Richiesta scritta A |
Riscrivi i record dall'inizio fino alla riga che contiene "click(x=824, y=148)", compresa, mettendo "Choose" al posto di "Select" e lasciando tutto il resto com'è. Non riportare le immagini.

Estratto del documento |
È con gli anni ’60-’70 che le violente polemiche, che porteranno alla soppressione della Compagnia di Gesù (1773), e alle quali i giansenisti italiani parteciperanno attivamente, faranno maturare le condizioni di un decisivo sbocco politico da parte del movimento, dapprima attraverso l’opera di fiancheggiamento dei provvedimenti di espulsione della Compagnia dai regni iberici e dai regni di Napoli e di Sicilia, poi attraverso l’attenzione prestata alle prime riforme realizzate in Italia dai sovrani asburgici e borbonici. È in questo clima che si rafforzerà con gli anni ’80 la concezione già diffusa che le verità nella Chiesa fossero “oscurate” e che rimedio improcrastinabile fosse unicamente la spinta rischiaratrice delle riforme: della riforma della Chiesa, anzitutto, ma nel quadro ormai operativo del riformismo politico dei sovrani. È questo un punto che ben contrassegna un altro dei caratteri peculiari del giansenismo italiano rispetto a quello francese parlamentare e “appellante” al futuro Concilio, fortemente ostile lungo la sua storia al potere monarchico assoluto. Un carattere che verrà alimentato soprattutto dalle esperienze del giansenismo toscano e di quello lombardo: nel primo caso dalle riforme ricciano-leopoldine nelle diocesi di Pistoia e Prato, nel secondo caso dagli interventi giuseppini a Pavia; a Pistoia e Prato, dopo la nomina episcopale del Ricci nel 1781, con le riforme istituzionali e liturgiche avviate dal presule in accordo col granduca Pietro Leopoldo, sino al sinodo pistoiese del 1786; a Pavia, con l’organizzazione giuseppina dell’Università, e poi, dal 1786, con l’istituzione del seminario generale, nel quadro delle riforme ecclesiastiche imperiali, alle quali portarono un sostanziale contributo docenti come il Tamburini, lo Zola, il Natali e l’Alpruni.

Ma, con gli anni ’80, al di là di questi due nuclei essenziali, si è forse al momento più alto della diffusione del giansenismo nella penisola. Si consolidano i gruppi operanti in Piemonte con le loro preoccupazioni pastorali e morali, sotto l’ombra protettrice di vescovi simpatizzanti del movimento da Novara ad Asti, a Pinerolo; sono attivi nella Lombardia veneziana, tra Brescia e Bergamo, dotti monaci benedettini e preti dell’Oratorio, impegnati in traduzioni ed edizioni di testi, insieme con combattivi parroci rurali, come il Guadagnini e il Cornaro, che esaltano le prerogative del clero di secondo ordine, e con vivaci circoli laici, impregnati di antigesuitismo; si configura più nettamente il nucleo genovese, che annovera nelle sue file oratoriani e scolopi, come il Palmieri e il Molinelli, e tra i sacerdoti secolari il Degola; e mentre il gruppo romano continua a gestire una larga rete di rapporti, si arricchisce notevolmente il gruppo napoletano con i fratelli Cestari e l’abate Troisi, che collegano l’episcopalismo giansenista e febroniano dei vescovi di Reggio Calabria, di Taranto e di Potenza al giurisdizionalismo e all’anticurialismo della politica ecclesiastica borbonica.

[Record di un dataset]
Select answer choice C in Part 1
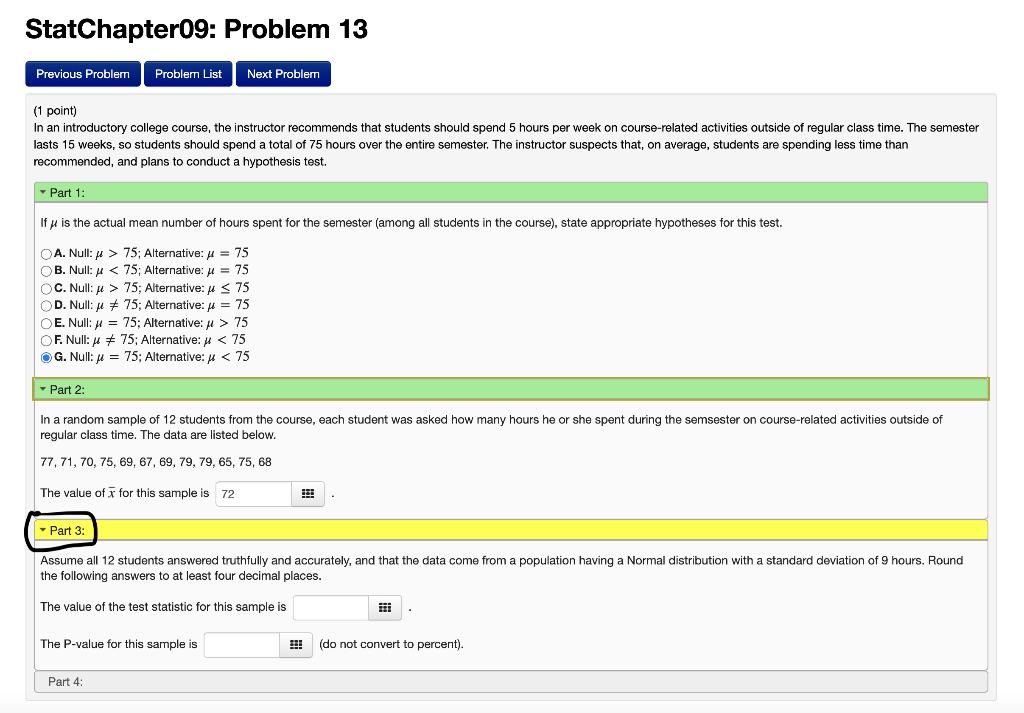1024x713 pixels. (x=45, y=287)
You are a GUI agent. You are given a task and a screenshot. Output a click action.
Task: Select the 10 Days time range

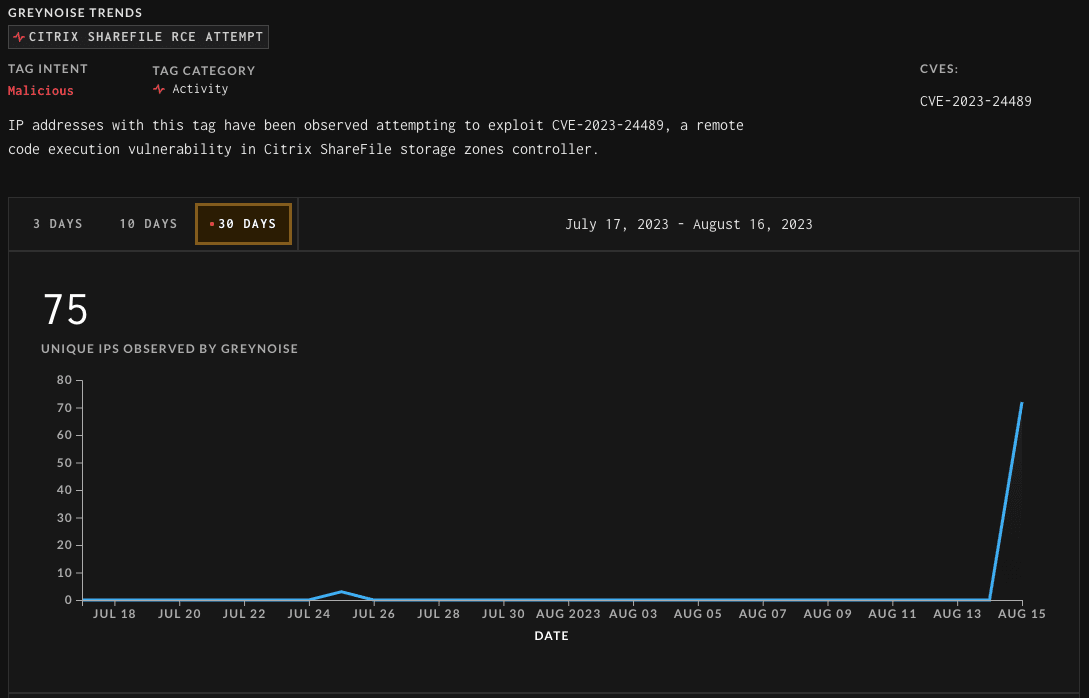pyautogui.click(x=148, y=224)
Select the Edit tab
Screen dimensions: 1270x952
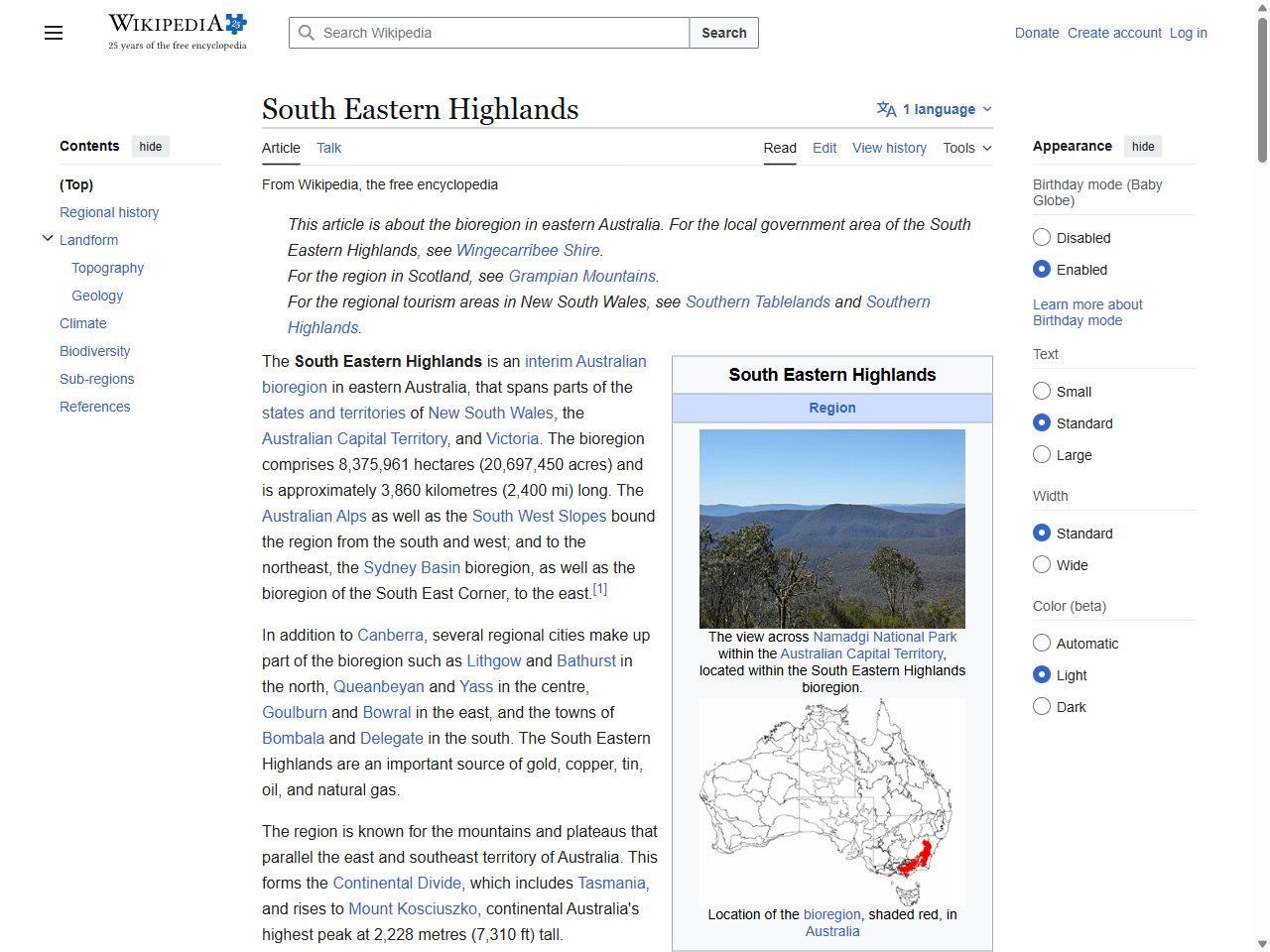click(x=824, y=148)
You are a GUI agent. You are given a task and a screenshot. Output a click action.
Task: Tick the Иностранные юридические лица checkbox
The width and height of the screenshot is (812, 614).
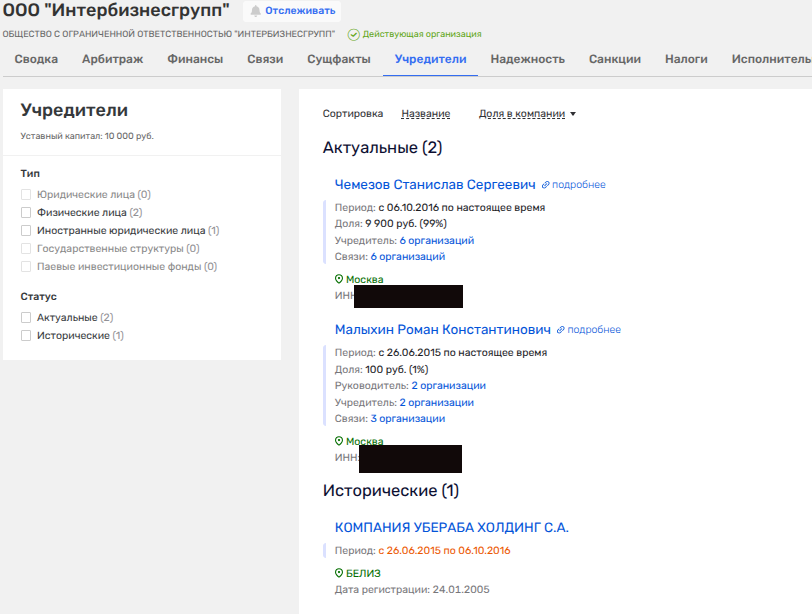[x=26, y=231]
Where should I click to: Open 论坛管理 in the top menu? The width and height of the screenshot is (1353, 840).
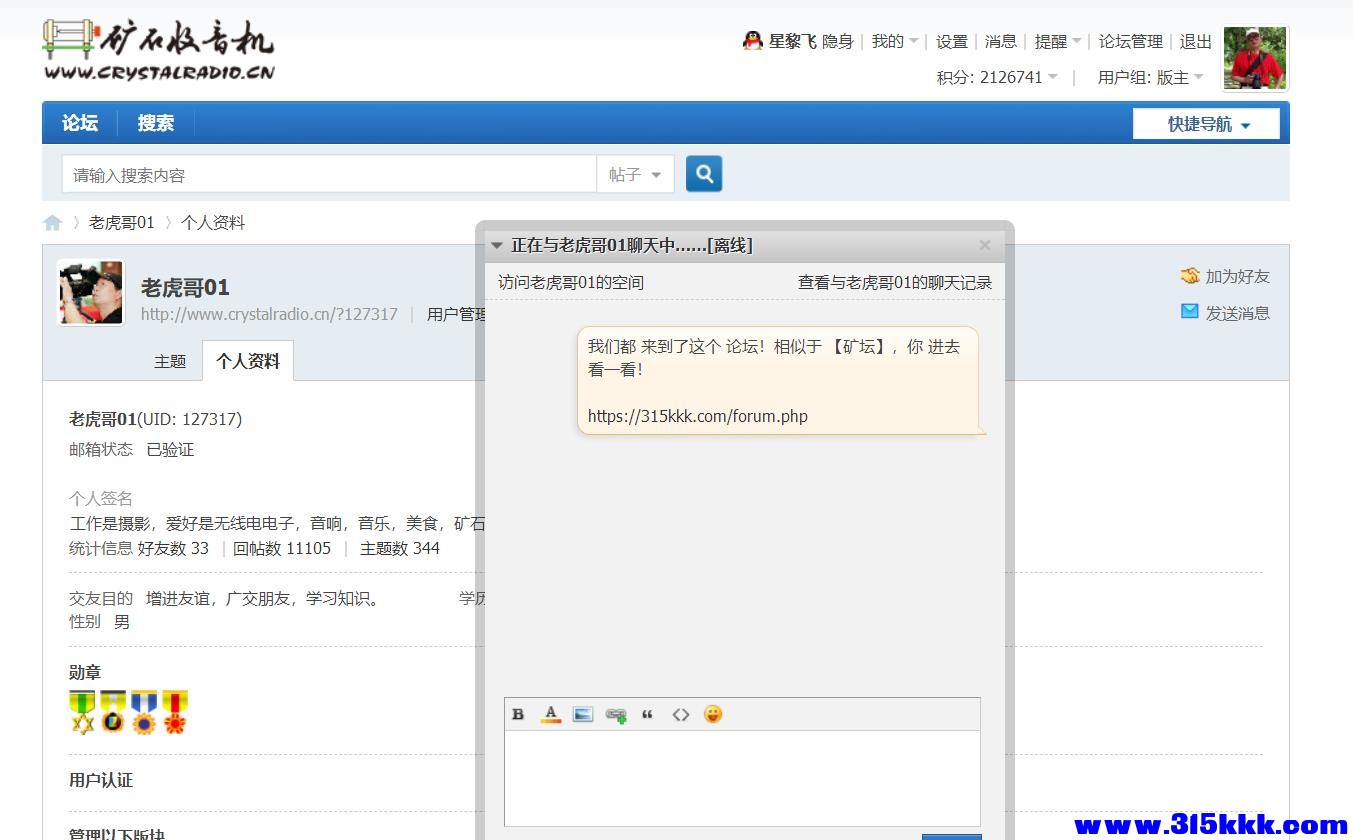(x=1129, y=41)
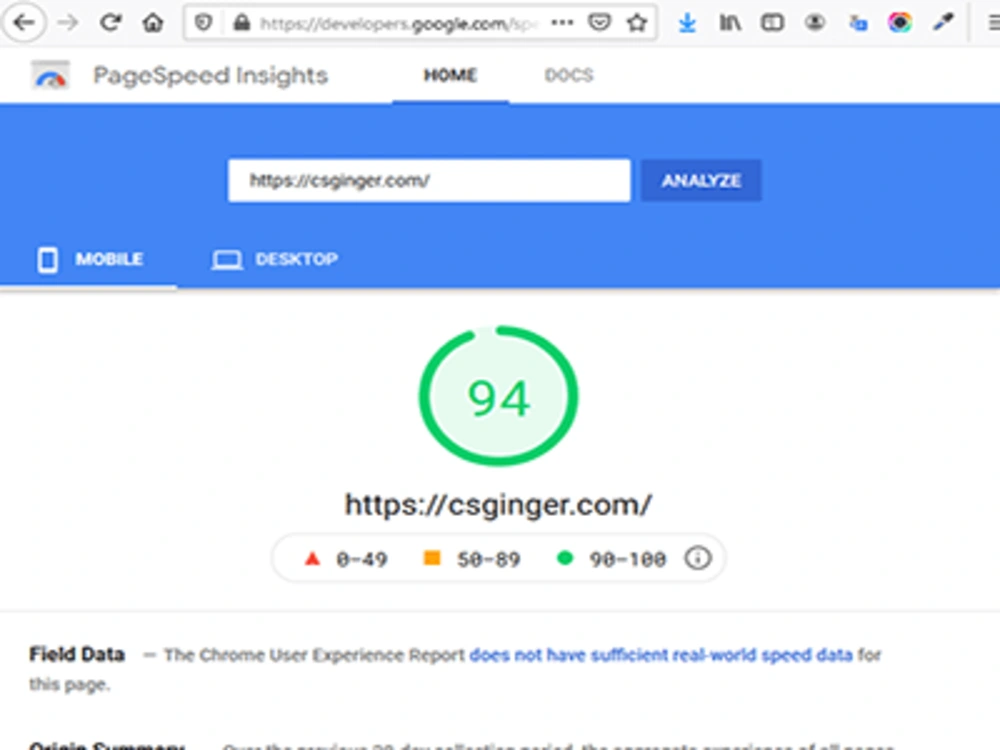
Task: Open the Downloads arrow icon
Action: click(x=687, y=22)
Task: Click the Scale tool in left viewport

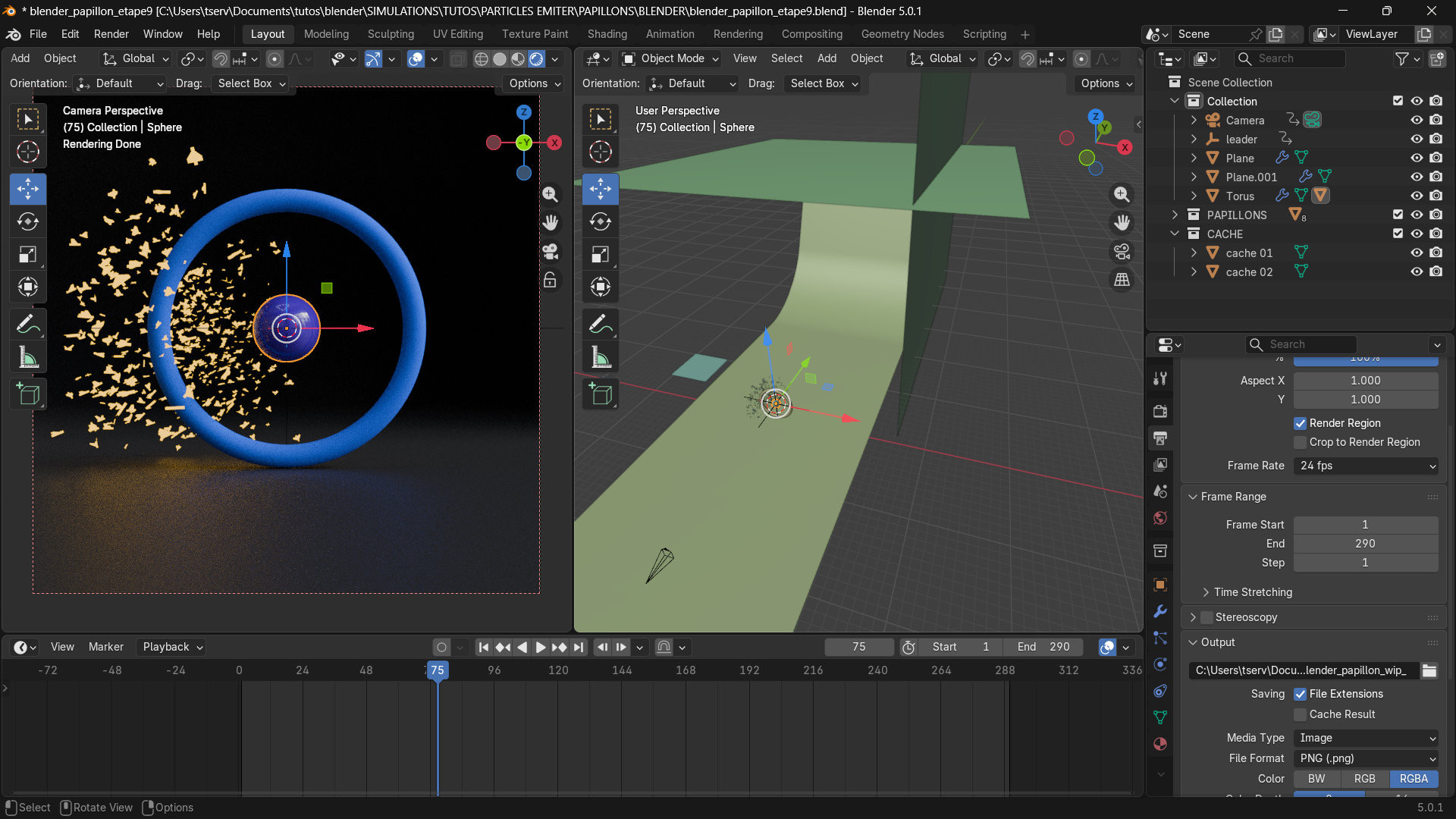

Richiesta scritta B |
Rispondi a queste domande sul brano dedicato al giansenismo italiano:
(i) In che anno venne soppressa la Compagnia di Gesù?
(ii) In che anno arrivò la nomina episcopale del Ricci?
(iii) Insieme all'abate Troisi, chi arricchisce il gruppo napoletano?

Risultato A |
Choose answer choice C in Part 1
1024x713 pixels. (x=45, y=287)
You are a GUI agent. You are given a task and a screenshot. Output a click action.
Task: Choose the 10 Days time range

pyautogui.click(x=148, y=224)
Choose the Edit tab
Screen dimensions: 1270x952
click(x=824, y=148)

Risultato B |
(i) Nel 1773.
(ii) Nel 1781.
(iii) I fratelli Cestari.